This program is designed to analyze recipes file in json format, filtering and enhancing the data based on specific criteria.
The script begins by downloading the dataset, a collection of recipes.
The script reads through the recipes in the dataset, extracting every recipe that includes "Chilies" as one of the ingredients. The implementation is robust, accommodating variations of misspelling, such as "Chiles", "Chilis", "Chillie", as well as the singular form of the word - "Chili".
The code also extracts minutes and hours from the time columns "prepTime" and "cookTime" and sums their data into a new column "total_time".
Based on "total_time" column an additional column, named "difficulty," is added to each extracted recipe.
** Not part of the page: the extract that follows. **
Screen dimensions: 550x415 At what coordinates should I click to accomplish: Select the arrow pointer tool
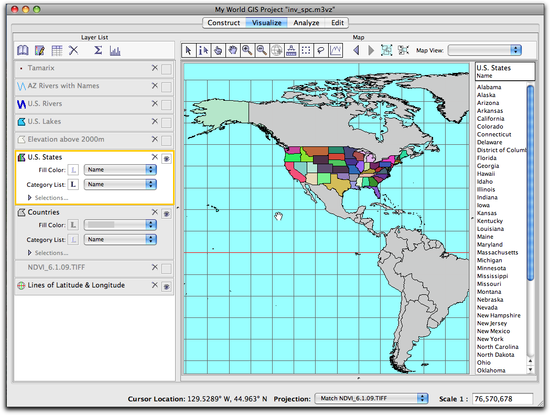(x=188, y=51)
The difficulty is classified as follows:
- "Hard" if the sum of prepTime and cookTime is greater than 1 hour.
- "Medium" if the total time is between 30 minutes and 1 hour.
- "Easy" if the total time is less than 30 minutes.
- "Unknown" for any other cases.
The resulting dataset, containing the filtered recipes with the added "difficulty" column, is saved as a CSV file.
For the program to work , the json file should comtain the following fields:
- 'ingredients';
- 'prepTime';
- 'cookTime';
- Python 3.12.1
- Pandas 2.2.0
- Install Python version 3.12.1
- Install Pandas library in windows terminal
$ pip install pandas - Original json file for further analysis should be located in the same directory under the name
data.json. - Run the program in terminal
$ python main.py. - Analyzed data will be saved in
chilies_recipes.csv